Sens. Arlen Specter, (R-Penn.), and Tom Harkin, (D-Iowa), are expected to introduce legislation that would specifically allow the NIH to fund the research, while otherwise maintaining the embryo ban.

But Leshen tells WebMD that opponents of the bill may be able to prevent a Senate vote through a filibuster. "I don't know if legislation is the best hope. That's going to be a tough row to hoe." He says, "We're going to be trying to work closely with the Thompson folks to make it clear that there is a large constituency out here who supports this research and wants to see it go forward."

Already this year, the Bush administration has received letters urging federal funding from dozens of Nobel laureates, a long list of prominent patient, disease, and medical groups, and the American Association for the Advancement of Science.

Caplan tells WebMD, "I think that we may see some government funding for limited stem cell research, because there is such a substantial lobby for it. Not just the scientific community, not just a single disease group, but many groups. And these groups also may be able to touch a particular congressman who has an ailment that they say might be helped." In contrast, he says, groups such as those who just sued the government are "small fringe groups."

The opponents of the embryonic stem cell research argued Thursday that adult stem cells may be just as effective in fighting disease, while presenting little of the ethical controversy.

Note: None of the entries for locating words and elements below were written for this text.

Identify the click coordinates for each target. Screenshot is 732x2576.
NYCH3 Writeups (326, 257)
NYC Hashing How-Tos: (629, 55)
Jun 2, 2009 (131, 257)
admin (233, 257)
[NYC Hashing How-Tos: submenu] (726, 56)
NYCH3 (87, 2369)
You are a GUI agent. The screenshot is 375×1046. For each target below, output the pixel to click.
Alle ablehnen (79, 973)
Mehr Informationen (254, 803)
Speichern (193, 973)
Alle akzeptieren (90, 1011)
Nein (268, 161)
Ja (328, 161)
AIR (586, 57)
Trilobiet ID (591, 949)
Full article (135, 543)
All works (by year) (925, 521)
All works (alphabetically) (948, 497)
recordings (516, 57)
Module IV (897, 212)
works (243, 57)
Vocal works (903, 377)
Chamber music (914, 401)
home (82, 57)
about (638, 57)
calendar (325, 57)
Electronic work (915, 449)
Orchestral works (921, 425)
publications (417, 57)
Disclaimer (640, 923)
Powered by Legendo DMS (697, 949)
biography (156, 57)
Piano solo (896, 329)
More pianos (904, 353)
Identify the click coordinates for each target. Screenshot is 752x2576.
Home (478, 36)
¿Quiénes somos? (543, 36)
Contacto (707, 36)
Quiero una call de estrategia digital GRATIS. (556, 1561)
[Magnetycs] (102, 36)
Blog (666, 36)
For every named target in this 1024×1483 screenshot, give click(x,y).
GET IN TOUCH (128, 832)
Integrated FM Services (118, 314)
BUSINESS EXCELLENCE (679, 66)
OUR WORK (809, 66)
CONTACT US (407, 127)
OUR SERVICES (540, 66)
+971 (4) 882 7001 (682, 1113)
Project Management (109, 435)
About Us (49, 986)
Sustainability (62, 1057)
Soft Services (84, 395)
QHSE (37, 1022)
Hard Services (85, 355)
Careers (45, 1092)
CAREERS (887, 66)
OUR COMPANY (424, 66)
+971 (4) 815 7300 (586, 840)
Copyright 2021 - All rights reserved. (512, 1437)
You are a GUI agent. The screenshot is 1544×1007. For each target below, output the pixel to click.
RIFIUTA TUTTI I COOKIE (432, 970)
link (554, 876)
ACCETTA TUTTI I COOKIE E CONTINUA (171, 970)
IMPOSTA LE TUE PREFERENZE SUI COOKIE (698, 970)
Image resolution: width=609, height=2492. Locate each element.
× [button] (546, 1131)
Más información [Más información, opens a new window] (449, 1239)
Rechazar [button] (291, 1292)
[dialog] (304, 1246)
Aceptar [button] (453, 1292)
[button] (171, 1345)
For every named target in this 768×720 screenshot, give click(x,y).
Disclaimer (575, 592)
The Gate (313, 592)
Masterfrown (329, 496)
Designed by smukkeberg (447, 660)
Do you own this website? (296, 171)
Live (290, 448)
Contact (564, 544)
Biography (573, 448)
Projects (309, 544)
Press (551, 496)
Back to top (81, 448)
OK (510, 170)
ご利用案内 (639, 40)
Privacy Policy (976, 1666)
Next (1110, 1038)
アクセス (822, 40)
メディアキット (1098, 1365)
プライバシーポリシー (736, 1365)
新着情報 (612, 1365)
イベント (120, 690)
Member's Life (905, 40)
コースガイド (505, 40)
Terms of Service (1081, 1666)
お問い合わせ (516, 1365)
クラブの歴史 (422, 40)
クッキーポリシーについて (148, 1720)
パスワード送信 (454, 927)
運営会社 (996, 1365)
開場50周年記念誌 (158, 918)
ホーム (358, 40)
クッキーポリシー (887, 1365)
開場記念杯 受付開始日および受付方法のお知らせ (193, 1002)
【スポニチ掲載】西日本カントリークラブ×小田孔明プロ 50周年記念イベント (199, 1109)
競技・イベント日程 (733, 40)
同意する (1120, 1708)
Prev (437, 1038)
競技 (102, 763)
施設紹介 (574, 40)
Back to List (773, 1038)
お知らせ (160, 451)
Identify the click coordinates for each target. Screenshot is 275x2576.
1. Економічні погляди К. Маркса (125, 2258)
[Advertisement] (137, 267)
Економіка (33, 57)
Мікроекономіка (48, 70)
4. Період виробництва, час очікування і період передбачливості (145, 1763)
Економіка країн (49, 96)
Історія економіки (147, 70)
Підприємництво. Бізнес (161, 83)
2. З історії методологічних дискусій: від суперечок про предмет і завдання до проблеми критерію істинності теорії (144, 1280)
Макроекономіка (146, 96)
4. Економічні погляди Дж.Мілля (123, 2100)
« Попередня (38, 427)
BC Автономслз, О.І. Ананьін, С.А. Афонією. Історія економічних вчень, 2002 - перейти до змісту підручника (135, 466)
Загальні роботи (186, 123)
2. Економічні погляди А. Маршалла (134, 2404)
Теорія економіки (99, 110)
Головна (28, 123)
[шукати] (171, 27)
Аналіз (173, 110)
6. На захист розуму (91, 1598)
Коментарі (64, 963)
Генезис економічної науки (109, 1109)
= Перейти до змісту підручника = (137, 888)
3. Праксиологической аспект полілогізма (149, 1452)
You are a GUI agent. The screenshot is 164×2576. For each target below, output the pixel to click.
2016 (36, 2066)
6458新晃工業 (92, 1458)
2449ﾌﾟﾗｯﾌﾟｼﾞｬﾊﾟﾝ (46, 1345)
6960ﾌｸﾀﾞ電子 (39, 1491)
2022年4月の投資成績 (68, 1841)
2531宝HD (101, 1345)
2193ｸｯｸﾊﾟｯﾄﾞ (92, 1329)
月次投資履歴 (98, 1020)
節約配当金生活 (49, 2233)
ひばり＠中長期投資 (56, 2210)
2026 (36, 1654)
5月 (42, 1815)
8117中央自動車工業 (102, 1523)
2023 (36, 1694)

According to Leshen, however, "We need to study all kinds -- fetal tissue cells, embryonic stem cells, and adult stem cells, in parallel. We can't wait the five or 10 years it's going to take to figure out whether or not one is going to work better than the other. Scientists think that embryonic cells have the most promise at this point. If it turns out that some other form of cells works better, then they'll pursue that line."

A study in the prominent The New England Journal of Medicine on Thursday dealt a blow to fetal tissue transplants. Injections of fetal brain cells to treat Parkinson's disease proved disappointing, researchers reported, with no improvement in those patients compared to a control group.